== RECORD EXTRACTS ==

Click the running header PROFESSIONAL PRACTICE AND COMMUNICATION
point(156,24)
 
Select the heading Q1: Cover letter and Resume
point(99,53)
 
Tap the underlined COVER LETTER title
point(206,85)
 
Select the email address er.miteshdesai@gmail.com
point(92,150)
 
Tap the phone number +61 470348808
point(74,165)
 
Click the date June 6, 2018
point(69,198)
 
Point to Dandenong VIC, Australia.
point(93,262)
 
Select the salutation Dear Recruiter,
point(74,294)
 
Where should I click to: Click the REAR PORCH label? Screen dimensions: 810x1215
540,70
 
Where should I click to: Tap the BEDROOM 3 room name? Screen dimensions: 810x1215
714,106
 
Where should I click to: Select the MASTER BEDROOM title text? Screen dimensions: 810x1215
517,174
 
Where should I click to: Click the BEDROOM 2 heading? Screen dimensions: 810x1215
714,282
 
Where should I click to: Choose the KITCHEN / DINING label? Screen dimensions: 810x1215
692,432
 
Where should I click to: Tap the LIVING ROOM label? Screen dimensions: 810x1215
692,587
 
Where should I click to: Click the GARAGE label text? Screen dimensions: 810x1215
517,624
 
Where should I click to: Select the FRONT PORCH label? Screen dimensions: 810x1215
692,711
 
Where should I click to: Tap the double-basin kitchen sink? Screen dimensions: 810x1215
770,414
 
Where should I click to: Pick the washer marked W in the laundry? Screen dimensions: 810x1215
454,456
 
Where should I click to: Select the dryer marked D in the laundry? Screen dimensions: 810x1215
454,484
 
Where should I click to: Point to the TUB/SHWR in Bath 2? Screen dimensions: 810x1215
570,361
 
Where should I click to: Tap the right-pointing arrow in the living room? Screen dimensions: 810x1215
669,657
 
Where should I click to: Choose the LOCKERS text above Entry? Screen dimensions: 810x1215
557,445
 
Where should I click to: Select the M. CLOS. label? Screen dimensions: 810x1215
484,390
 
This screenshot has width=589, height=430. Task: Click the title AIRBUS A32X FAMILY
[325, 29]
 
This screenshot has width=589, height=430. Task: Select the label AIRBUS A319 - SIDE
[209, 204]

===

GIVEN TASK: Retype every item above word for word, in the same order.

WORKED ANSWER:
Click the running header PROFESSIONAL PRACTICE AND COMMUNICATION
point(156,24)
 
Select the heading Q1: Cover letter and Resume
point(99,53)
 
Tap the underlined COVER LETTER title
point(206,85)
 
Select the email address er.miteshdesai@gmail.com
point(92,150)
 
Tap the phone number +61 470348808
point(74,165)
 
Click the date June 6, 2018
point(69,198)
 
Point to Dandenong VIC, Australia.
point(93,262)
 
Select the salutation Dear Recruiter,
point(74,294)
 
Where should I click to: Click the REAR PORCH label? Screen dimensions: 810x1215
540,70
 
Where should I click to: Tap the BEDROOM 3 room name? Screen dimensions: 810x1215
714,106
 
Where should I click to: Select the MASTER BEDROOM title text? Screen dimensions: 810x1215
517,174
 
Where should I click to: Click the BEDROOM 2 heading? Screen dimensions: 810x1215
714,282
 
Where should I click to: Choose the KITCHEN / DINING label? Screen dimensions: 810x1215
692,432
 
Where should I click to: Tap the LIVING ROOM label? Screen dimensions: 810x1215
692,587
 
Where should I click to: Click the GARAGE label text? Screen dimensions: 810x1215
517,624
 
Where should I click to: Select the FRONT PORCH label? Screen dimensions: 810x1215
692,711
 
Where should I click to: Tap the double-basin kitchen sink? Screen dimensions: 810x1215
770,414
 
Where should I click to: Pick the washer marked W in the laundry? Screen dimensions: 810x1215
454,456
 
Where should I click to: Select the dryer marked D in the laundry? Screen dimensions: 810x1215
454,484
 
Where should I click to: Point to the TUB/SHWR in Bath 2? Screen dimensions: 810x1215
570,361
 
Where should I click to: Tap the right-pointing arrow in the living room? Screen dimensions: 810x1215
669,657
 
Where should I click to: Choose the LOCKERS text above Entry? Screen dimensions: 810x1215
557,445
 
Where should I click to: Select the M. CLOS. label? Screen dimensions: 810x1215
484,390
 
This screenshot has width=589, height=430. Task: Click the title AIRBUS A32X FAMILY
[325, 29]
 
This screenshot has width=589, height=430. Task: Select the label AIRBUS A319 - SIDE
[209, 204]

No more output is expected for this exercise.